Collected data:
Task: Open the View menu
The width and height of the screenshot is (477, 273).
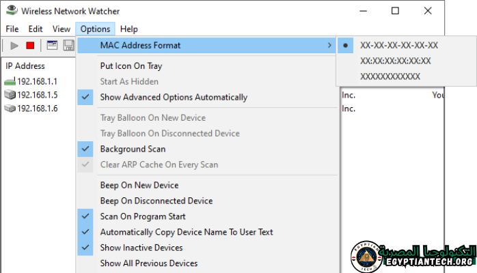Action: click(61, 29)
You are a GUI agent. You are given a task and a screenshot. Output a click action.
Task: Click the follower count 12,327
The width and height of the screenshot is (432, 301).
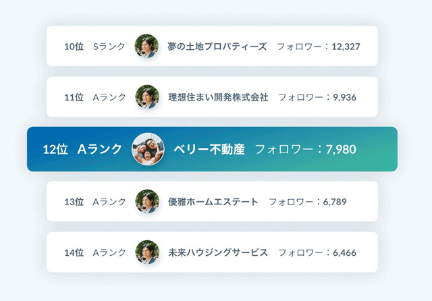tap(346, 47)
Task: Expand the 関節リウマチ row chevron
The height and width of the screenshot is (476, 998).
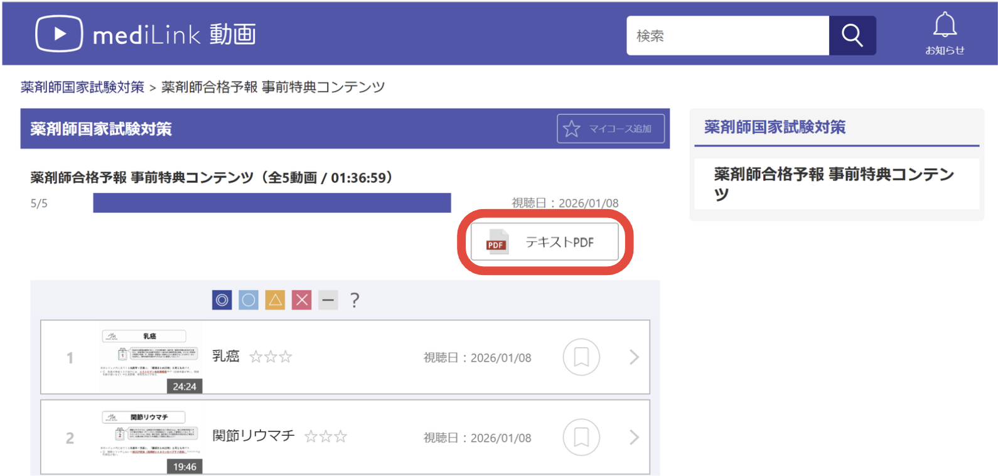Action: (634, 437)
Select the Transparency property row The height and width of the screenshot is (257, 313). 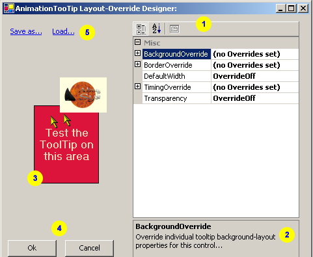[x=216, y=98]
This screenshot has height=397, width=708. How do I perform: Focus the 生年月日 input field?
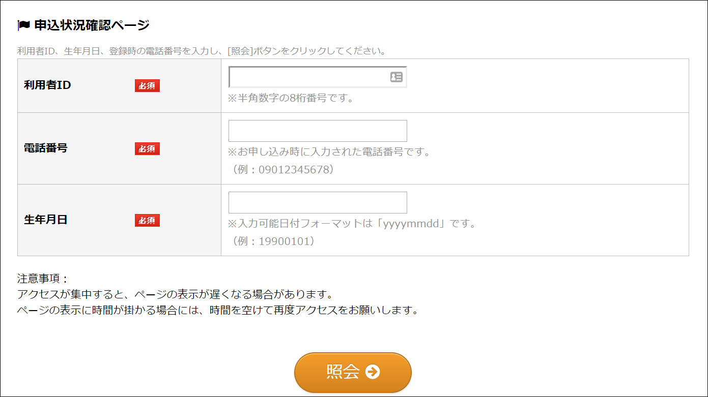pos(318,203)
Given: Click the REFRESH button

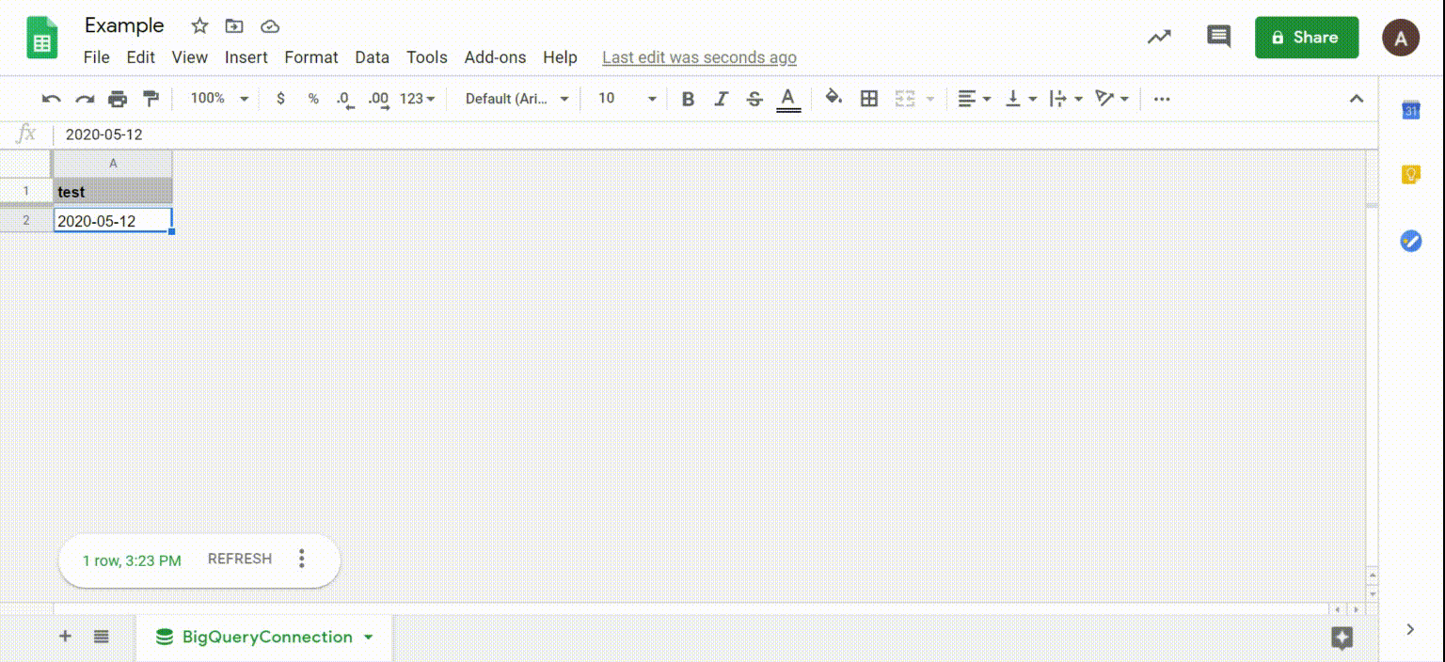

Task brief: With pictures removed, write out exactly each line of the entries from the first through the line that holds "Task: Expand the 関節リウマチ row chevron".

Answer for the task:
Task: Open the View menu
The width and height of the screenshot is (477, 273).
Action: click(61, 29)
You are a GUI agent. You are given a task and a screenshot. Output a click action.
Task: Click the follower count 12,327
The width and height of the screenshot is (432, 301).
tap(346, 47)
Task: Expand the 関節リウマチ row chevron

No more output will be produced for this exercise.